> notes/ — Narrative. What happened each session — decisions, actions, open items. Append-only. Never modified after the day ends
I already have to fight the agent constantly to prevent it adding backwards compatibility, workarounds, wrappers etc. for things that I changed or removed. If there's even one forgotten comment that references the old way, it'll write a whole converter system if I walk out of the room for 5 minutes, just in case we ever need it, and even though my agents file specifically says not to (YAGNI, all backwards compatibility must be cleared by me, no wrappers without my explicit approval, etc.). Having a log of the things we tried last month but which failed and got discarded sounds like a bad idea, unless it's specifically curated to say "list of things that failed: ...", which by definition, an append only log can't do.
I have hit the situation where it discovered removed systems through git history, even. At least that's rare though.
the one file that does the same (maybe code focused, easily adapted)
---
Only documentation to write is project.md and TODO.md do not write documentation anywhere else.
TODO.md: document gaps, tasks and progress, grouped by feature
project.md: document architecture, responsability map, features and the tribal knowledge needed to find things
Do not document code, method, classes.
STANDARD OPERATING PROCEDURES:
Beginning of task:
- read: goals.md tech.md project.md
- update TODO.md add step by step [ ] tasks under the # feature you will implement
During execution of task:
- perform the task step by step, delegate if possible to sub tasks or sub agents
- log with [x] the work performed in TODO.md as you go
End of task:
- remove completed features from the TODO.md
- maintain project.md
Text files + Git > Vector DBs. Nice work. I'm curious about how this scales. As the notes/ directory grows over weeks or months, reading past daily logs will eat up the context window.
I've been working with an agent as a secretary for 3-4 weeks now. CLAUDE.md, daily journal, state file, pipeline tracking.
bigbezet is right, agents have no clue what's worth remembering. What works for me is splitting it: the agent writes what happened, I decide what actually matters. Two places to manage: journal and the STATE.MD, which I request to maintain based on my expectations. Agent can read a journal if it needs, but the main place to check the status is STATE.md.

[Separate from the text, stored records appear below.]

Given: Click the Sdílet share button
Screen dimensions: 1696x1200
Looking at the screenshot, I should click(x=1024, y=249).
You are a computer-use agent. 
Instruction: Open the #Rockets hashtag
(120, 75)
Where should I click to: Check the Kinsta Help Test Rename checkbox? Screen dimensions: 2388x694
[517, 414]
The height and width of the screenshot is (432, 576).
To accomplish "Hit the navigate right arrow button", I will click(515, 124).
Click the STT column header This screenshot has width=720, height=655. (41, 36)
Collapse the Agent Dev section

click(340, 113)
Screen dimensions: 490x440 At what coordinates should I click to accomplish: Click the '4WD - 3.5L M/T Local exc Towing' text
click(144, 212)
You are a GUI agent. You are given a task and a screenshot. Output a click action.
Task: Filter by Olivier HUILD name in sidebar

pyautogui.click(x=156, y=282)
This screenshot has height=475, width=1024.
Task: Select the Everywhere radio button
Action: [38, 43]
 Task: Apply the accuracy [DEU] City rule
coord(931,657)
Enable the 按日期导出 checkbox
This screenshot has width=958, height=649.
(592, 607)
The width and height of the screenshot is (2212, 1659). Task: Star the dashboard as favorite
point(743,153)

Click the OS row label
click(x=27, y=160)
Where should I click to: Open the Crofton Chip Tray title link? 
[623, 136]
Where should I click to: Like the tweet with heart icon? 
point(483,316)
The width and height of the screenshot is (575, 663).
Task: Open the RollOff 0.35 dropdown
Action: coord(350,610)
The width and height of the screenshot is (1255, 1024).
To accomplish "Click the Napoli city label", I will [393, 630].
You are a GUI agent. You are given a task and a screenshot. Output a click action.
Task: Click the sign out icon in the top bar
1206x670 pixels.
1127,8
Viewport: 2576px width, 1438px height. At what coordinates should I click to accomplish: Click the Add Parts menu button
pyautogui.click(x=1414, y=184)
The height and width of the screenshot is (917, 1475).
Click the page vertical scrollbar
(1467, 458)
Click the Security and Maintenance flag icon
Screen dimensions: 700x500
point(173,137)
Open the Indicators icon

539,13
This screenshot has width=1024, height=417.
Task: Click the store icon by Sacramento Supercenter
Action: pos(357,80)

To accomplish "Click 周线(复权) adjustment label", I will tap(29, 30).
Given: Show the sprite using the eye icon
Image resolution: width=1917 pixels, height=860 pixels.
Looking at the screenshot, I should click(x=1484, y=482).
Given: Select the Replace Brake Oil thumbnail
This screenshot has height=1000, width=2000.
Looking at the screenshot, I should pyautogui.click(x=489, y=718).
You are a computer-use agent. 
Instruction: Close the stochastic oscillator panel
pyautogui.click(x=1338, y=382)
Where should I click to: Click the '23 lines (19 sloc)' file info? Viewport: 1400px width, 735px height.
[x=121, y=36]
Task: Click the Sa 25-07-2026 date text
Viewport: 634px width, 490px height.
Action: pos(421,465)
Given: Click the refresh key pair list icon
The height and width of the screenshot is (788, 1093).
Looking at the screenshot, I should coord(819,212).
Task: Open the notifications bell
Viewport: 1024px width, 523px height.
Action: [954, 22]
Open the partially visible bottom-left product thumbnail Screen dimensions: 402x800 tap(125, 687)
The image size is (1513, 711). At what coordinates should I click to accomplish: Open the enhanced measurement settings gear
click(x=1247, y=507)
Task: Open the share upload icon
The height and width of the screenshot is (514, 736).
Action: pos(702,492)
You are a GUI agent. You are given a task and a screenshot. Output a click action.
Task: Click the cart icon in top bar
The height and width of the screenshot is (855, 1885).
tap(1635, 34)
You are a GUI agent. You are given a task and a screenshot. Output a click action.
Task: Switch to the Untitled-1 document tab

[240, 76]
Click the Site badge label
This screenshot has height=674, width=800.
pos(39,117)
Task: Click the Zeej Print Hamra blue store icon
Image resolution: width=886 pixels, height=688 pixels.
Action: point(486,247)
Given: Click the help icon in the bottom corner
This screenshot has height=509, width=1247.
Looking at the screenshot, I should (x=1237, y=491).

One thing I haven't seen anyone mention, though. After a few weeks of reading your rants about some coworker, the agent just takes your side on everything. Had to literally add "consider the other person's perspective" to my rules file. It just has too many one-sided notes in the journal. Otherwise you end up with a yes-man that has perfect memory.
The trauma replay thing gaigalas mentioned is real too. I found it hard to not make agent be biased. To be frank, even I'm noticing something like this: - I complain, agent defends me. - I'm putting into the chat a response from other llm which was not biased by my journal. It flips sides and now says the research makes much sense. - I say: "How much biased you are right now." and it responds something about being biased and "... to be frank, the truth is: ...". Even when asking for not being biased, is starts to play biased because it thinks I expect that. Sneaky bastard.
> AI agents already read AGENTS.md (or CLAUDE.md, .cursorrules, etc.) as project instructions. This kernel uses that mechanism to teach the agent how to remember.
Dude, this is just prompts. It is as useful as asking claude code to write these files itself.
It's curious when agents remember traumatic events and replay them instead of avoiding them.
I was stuck on a task for a couple of days. Deleted the memory about some debugging sessions, thing just unlocked itself again. The harness was basically replaying the trauma over and over again.
I honestly think it's better to not have stateful stuff when working with agents.
Yeah, all the claw based agents use similar structure. I experimented a little with SQLite DB with embedding so it could vector search but I did not manage to get it to do better. Best is still to just stuff things in context and let it full text search history.
[dead]
[dead]
[dead]
[dead]
[dead]
[dead]
[dead]
A lot of devs, including me, have tried something similar already. I don't really find this approach reliable.
Firstly, tools like Claude Code already have things like auto memory.
Secondly, I think we all learned by now that agents will not always reliably follow instructions in the AGENTS.md file, especially as the size of the context increases. If we want to guarantee that something happens, we should use hooks.
There are already solutions to track what the agent did and even summarising it without affecting the context window of the agent. Tools like Claude Code log activity in a way which is possible to analyze, so you can use tools to process that.
When I tried something similar in the past, the agent would not really understand what is important to "memorise" in a KNOWLEDGE.md file, and would create a lot of bloat which I would then need to clean up anyway.
There are existing tools to tell the agent what has happened recently: git. By looking at the commit messages and list of changed files, the agent usually gets most of the information it needs. If there are any very important decisions or learnings which are necessary for the agent to understand more, they should be written down >manually< by a developer, as I don't trust the agent to decide that.
Also, there is an ongoing discussion about whether AGENTS.md files are even needed, or whether they should be kept to an absolute minimum. Despite what we all initially thought, those files can actually negatively affect the output, based on recent research.